当社にも、今までの会社の思想、コンセプト等しがらみがありますが、TestLinkの導入の効果と比較すると、その壁を打破する価値はあると思って導入に取り組んでおります。わからないことやトラブルが発生したとき、メーリングリストに投稿するとメンバーが親身になって回答します。そしてそれらはFAQとしてWeb上に公開されています。 一人では途方に暮れてしまったかもしれません。気軽に質問や相談する相手がいることの大切さを実感できる部会だと思います。
JaSST08での事例発表やチュートリアルの講師
JaSST'08 TokyoJaSST'08 KansaiにてTestLink日本語化部会で事例発表やチュートリアルを開催しました。発表用原稿作りは最初Google Docsを使ってオンライン共有でみんなで作りました。講師以外にもメンバーが参加して、受講者のフォローをして頂きました。準備や打ち合わせなど色々大変でしたが、とても楽しい経験をさせていただきました。
部会リソースの管理者
インターネット上でのWikiやXoops、Google Docsによる情報共有など分散開発用のツールがいろいろ使えて楽しいです。また、管理者としてSourceForge.JPを使ったのは初めてだったので、いろいろと勉強になりました。

メールの多さとイベントの締切

メンバーがあまりに積極的にメール投稿をするため、多いときには1日に50件を超えるメールが飛び交います(過去最高で86通⁠⁠。業務とは別の活動ゆえ、メールのやり取りを追っていくのはなかなか大変です。また、JaSSTや『ソフトウェアテストPRESS』の原稿など、それぞれのイベントは締切があるので大変でした。これまでいろんなイベントを無事乗り越えてこれたのは、他の部会のメンバーのおかげです。

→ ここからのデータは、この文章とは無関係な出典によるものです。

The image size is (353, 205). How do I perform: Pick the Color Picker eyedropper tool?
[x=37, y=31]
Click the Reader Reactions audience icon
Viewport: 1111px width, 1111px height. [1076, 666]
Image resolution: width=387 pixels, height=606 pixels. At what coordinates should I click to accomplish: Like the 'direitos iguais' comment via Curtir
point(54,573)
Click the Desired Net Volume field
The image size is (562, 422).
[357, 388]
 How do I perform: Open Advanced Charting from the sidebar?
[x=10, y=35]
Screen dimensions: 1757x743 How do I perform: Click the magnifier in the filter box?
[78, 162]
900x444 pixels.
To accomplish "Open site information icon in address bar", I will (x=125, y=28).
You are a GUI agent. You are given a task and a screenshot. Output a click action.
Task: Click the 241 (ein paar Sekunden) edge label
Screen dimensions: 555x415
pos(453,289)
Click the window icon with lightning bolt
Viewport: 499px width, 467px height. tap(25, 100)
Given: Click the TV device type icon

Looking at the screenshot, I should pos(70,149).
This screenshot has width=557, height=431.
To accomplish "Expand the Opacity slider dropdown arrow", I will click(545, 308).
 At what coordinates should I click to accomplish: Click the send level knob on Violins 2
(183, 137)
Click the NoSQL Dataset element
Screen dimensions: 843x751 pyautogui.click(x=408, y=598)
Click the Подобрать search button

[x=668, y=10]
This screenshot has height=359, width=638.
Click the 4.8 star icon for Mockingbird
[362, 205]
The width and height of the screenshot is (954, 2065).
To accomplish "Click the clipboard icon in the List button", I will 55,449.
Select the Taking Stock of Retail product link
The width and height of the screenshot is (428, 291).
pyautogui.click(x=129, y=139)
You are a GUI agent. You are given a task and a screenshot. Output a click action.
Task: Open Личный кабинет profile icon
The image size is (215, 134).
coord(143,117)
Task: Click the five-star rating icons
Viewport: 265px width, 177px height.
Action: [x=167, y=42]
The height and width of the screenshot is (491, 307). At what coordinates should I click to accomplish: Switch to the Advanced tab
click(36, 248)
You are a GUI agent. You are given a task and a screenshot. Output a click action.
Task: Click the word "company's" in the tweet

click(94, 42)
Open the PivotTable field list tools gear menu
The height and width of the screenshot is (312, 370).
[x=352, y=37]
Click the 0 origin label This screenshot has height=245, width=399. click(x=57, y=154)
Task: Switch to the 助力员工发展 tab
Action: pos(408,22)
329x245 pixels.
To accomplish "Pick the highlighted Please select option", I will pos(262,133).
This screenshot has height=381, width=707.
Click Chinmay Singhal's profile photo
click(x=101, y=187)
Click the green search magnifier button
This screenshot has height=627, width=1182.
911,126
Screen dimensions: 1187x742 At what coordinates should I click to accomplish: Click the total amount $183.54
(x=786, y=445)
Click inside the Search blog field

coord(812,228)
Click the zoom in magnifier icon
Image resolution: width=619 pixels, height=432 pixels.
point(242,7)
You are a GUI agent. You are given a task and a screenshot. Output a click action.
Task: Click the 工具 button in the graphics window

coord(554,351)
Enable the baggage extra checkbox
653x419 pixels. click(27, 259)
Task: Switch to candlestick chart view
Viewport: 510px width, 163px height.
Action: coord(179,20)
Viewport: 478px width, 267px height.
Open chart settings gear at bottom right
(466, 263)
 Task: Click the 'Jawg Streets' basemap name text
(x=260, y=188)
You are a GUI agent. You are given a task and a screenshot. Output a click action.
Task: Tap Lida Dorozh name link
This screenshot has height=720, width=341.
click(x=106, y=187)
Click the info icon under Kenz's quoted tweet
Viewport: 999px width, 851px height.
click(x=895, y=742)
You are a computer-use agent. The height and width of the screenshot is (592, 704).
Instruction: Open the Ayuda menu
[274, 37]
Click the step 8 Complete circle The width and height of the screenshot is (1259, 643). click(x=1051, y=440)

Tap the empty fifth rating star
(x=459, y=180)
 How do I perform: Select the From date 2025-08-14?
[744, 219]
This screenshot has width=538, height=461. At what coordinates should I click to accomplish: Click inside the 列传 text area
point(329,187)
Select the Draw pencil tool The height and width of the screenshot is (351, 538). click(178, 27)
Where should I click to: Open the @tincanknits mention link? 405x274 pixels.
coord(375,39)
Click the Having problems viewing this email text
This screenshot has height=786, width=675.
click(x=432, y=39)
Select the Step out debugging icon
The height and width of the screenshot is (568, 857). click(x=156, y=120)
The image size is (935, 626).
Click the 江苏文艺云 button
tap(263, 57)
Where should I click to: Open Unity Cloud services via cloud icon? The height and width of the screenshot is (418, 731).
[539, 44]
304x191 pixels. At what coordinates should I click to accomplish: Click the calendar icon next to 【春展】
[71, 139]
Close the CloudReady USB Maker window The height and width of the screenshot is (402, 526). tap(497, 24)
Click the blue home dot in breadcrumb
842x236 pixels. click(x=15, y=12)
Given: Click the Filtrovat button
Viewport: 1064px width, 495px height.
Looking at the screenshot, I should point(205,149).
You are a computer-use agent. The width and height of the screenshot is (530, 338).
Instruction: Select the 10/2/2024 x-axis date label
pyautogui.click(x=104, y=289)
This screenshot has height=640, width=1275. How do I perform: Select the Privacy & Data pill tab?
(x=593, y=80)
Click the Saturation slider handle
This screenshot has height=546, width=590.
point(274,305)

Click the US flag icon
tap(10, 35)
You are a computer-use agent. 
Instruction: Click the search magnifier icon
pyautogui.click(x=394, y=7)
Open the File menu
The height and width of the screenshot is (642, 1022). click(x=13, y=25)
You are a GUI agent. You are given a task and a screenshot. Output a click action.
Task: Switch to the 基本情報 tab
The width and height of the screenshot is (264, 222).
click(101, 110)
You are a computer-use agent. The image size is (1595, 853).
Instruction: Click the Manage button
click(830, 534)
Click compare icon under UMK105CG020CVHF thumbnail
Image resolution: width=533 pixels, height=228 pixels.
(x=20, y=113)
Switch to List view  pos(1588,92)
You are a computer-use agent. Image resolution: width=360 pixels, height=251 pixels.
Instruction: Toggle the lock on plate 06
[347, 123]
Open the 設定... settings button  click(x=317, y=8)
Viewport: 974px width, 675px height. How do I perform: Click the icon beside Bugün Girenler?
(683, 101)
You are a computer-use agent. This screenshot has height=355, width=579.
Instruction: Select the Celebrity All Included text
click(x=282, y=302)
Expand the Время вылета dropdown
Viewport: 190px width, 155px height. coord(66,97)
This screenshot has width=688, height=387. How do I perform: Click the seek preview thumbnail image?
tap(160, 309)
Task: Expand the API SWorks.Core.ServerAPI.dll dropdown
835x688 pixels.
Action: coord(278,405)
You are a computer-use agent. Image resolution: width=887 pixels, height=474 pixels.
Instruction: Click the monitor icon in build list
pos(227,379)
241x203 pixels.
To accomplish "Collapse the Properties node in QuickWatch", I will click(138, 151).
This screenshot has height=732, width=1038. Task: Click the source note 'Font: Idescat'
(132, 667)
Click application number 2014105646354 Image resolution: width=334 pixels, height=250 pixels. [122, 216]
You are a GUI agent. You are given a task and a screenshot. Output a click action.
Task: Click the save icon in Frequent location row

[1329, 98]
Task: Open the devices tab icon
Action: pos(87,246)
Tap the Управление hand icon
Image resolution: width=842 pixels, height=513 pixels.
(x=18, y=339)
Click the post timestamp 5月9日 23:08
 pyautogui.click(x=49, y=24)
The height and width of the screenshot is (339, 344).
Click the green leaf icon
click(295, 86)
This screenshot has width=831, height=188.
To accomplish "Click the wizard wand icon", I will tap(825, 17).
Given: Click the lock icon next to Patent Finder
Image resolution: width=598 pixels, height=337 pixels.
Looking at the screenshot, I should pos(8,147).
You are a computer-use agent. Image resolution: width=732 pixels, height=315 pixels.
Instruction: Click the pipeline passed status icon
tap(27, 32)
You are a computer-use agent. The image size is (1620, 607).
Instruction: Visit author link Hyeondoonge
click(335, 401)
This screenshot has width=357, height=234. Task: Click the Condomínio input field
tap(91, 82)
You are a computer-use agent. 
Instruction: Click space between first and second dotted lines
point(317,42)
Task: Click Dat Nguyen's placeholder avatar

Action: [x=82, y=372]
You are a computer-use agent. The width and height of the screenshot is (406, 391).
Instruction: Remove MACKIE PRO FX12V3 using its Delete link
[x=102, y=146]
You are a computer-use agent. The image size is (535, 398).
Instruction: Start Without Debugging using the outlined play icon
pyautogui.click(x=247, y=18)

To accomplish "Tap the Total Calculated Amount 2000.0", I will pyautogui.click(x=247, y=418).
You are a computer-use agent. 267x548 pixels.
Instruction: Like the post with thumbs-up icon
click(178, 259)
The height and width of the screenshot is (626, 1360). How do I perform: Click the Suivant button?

また、部会がこなしたイベントでは文章を書くことが多いです。書いた文章や翻訳文のレビューは部会のメンバーによって行いますが、これらが文章の作成スキル、レビュースキルの向上に役立っていると感じます。このように大変な中で活動することで、身に付けられたスキルも多いと思います。

前回と今回で、私たちの普段の活動の概略はわかっていただけたのではないでしょうか。そこで、次回以降は個人の視点にフォーカスし「テストエンジニアのコミュニティ活動」について深めていきたいと思います。